As debêntures incentivadas, títulos de dívida empresarial isentos de Imposto de Renda para o investidor pessoa física, se tornaram um importante mecanismo de financiamento para o setor de infraestrutura. Em 2024, as emissões de debêntures incentivadas na área de saneamento somaram R$ 12,1 bilhões e apenas no primeiro bimestre de 2025 totalizaram R$ 4,94 bilhões. Desde 2019, superam R$ 43 bilhões.

“Há um grande apetite do investidor por debêntures de empresas de infraestrutura que atuam em áreas com boa regulação, como são os casos dos setores de energia, transportes e saneamento”, diz Cristiano Cury, coordenador da Comissão de Renda Fixa da Associação Brasileira das Entidades dos Mercados Financeiro e de Capitais (Anbima). “A perspectiva é muito boa para as novas emissões vindas das empresas que conquistem ativos nos próximos leilões de saneamento”, diz o executivo.

Outra possibilidade de financiamento são os bancos multilaterais. Em novembro de 2024, a International Finance Corporation (IFC), braço de investimentos do Banco Mundial no setor privado, concedeu um empréstimo de R$ 1 bilhão para a Sabesp para a melhoria de infraestrutura de água e saneamento ao longo do rio Tietê, com impacto previsto na vida de 360 mil paulistas.

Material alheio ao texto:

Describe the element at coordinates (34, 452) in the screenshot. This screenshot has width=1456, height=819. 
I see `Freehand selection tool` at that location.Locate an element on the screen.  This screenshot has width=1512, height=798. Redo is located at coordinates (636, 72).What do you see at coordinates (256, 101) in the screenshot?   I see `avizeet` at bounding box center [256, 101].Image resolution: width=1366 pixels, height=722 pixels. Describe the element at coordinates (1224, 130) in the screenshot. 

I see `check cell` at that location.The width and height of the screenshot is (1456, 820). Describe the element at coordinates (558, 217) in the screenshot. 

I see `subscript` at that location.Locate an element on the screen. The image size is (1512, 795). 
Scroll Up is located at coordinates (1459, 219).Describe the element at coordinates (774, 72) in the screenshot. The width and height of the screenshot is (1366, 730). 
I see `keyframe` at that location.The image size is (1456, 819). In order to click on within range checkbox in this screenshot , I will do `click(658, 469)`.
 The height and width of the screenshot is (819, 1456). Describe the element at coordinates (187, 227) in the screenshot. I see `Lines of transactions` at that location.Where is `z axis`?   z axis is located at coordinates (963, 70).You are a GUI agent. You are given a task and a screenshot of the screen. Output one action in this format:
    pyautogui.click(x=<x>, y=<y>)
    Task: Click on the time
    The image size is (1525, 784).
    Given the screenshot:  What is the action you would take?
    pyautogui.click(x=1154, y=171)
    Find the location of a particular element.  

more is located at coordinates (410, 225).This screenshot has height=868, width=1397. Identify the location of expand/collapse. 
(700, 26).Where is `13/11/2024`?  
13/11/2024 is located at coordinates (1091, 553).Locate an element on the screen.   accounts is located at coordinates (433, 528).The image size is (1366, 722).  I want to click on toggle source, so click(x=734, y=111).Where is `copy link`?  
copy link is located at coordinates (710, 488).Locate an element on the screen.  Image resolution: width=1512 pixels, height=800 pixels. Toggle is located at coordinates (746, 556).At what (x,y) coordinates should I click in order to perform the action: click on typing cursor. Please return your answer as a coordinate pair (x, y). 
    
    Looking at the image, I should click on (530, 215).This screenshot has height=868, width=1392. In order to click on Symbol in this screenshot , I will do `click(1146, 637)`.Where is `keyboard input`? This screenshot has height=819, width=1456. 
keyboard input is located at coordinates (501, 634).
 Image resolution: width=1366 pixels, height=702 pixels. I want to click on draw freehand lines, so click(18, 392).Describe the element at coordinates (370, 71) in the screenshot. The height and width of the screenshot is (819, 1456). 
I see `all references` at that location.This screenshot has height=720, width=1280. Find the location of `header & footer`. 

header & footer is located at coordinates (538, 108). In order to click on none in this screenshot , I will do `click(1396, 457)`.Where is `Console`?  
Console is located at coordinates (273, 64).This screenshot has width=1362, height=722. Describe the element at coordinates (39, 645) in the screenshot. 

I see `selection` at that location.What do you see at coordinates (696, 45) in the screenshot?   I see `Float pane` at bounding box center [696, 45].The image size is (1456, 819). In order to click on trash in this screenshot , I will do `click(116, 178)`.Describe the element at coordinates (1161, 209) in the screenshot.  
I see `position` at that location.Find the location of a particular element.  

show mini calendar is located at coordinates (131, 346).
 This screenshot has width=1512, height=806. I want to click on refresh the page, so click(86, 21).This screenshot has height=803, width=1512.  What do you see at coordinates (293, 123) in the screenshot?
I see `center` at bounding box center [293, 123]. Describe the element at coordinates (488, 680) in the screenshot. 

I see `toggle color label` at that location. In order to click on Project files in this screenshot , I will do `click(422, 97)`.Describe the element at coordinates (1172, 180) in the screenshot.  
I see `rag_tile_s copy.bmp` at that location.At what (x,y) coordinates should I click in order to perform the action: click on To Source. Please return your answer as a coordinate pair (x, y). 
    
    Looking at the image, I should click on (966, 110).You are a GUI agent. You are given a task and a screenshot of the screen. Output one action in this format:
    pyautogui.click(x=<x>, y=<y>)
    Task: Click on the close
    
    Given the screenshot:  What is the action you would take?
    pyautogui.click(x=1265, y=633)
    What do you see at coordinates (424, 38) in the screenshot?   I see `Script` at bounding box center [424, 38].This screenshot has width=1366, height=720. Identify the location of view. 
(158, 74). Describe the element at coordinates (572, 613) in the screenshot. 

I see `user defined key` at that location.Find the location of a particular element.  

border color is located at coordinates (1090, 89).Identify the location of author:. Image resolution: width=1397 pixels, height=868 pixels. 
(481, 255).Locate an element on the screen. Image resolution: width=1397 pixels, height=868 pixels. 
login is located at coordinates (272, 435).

Desde o marco legal, a IFC também concedeu empréstimos para a Corsan, do Rio Grande do Sul, e para a Sanasa, empresa de economia mista que atende Campinas (SP). “Nenhuma outra atividade tem mais impacto positivo para a sociedade do que o saneamento”, diz João Carneiro, responsável pela área de investimentos em infraestrutura da IFC.